The banded spider of Taubaté

Fossil of Taubaracna maculosa, a spider that lived between 65 million and 23 million years ago

MARTINE, A. M. et al. Journal of South American Earth Sciences. Jan. 2023

Spiders emerged on Earth hundreds of millions of years ago, but because of their fragile bodies, they leave few fossil records—most of those found are preserved in amber. In South America, spider fossils are very rare and generally date from specific geological periods, usually the lower Cretaceous (between 145 million and 100 million years ago) or the Pleistocene (within the last 2 million years). In a recently published study, researchers from Paraná and São Paulo described a highly unusual spider fossil from an intermediate period: the Paleogene, between 65 million and 23 million years ago. Found in Tremembé in the interior of São Paulo State in the 1990s, the fossil is preserved in a sedimentary rock of the Taubaté formation and is part of the paleontology collection at the University of Guarulhos (UNG).

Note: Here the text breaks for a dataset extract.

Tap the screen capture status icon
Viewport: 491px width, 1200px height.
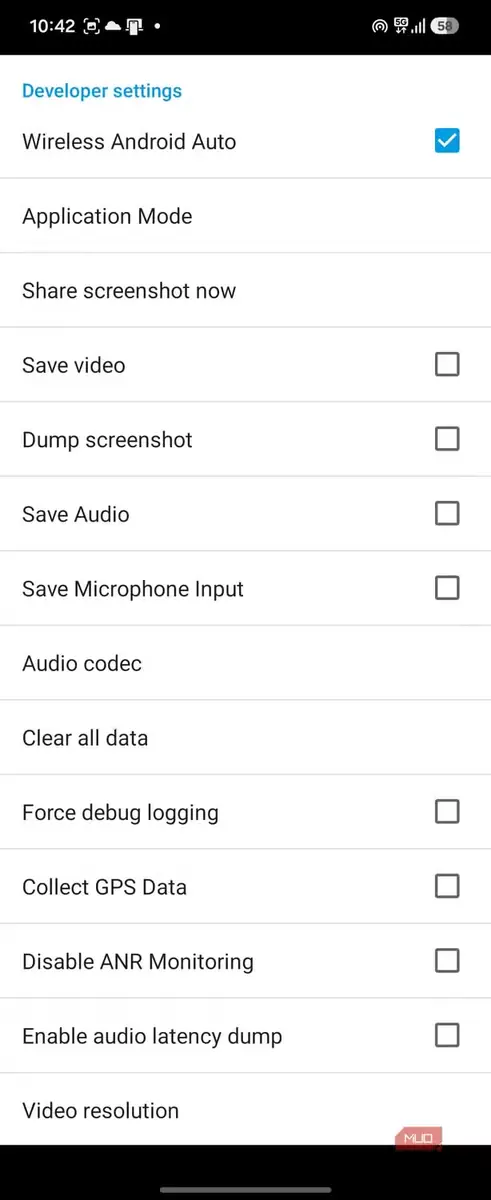[91, 26]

Paleontologist Ariel Martine of the State University of Northern Paraná (UENP) and his colleagues analyzed the fossil and described it as belonging to a new species of spider: Taubaracna maculosa, the banded spider of Taubaté. It had dark bands around its joints and an extremely long pair of front legs, four times the length of its body, which measured just 5 millimeters (Journal of South American Earth Sciences, January 2023).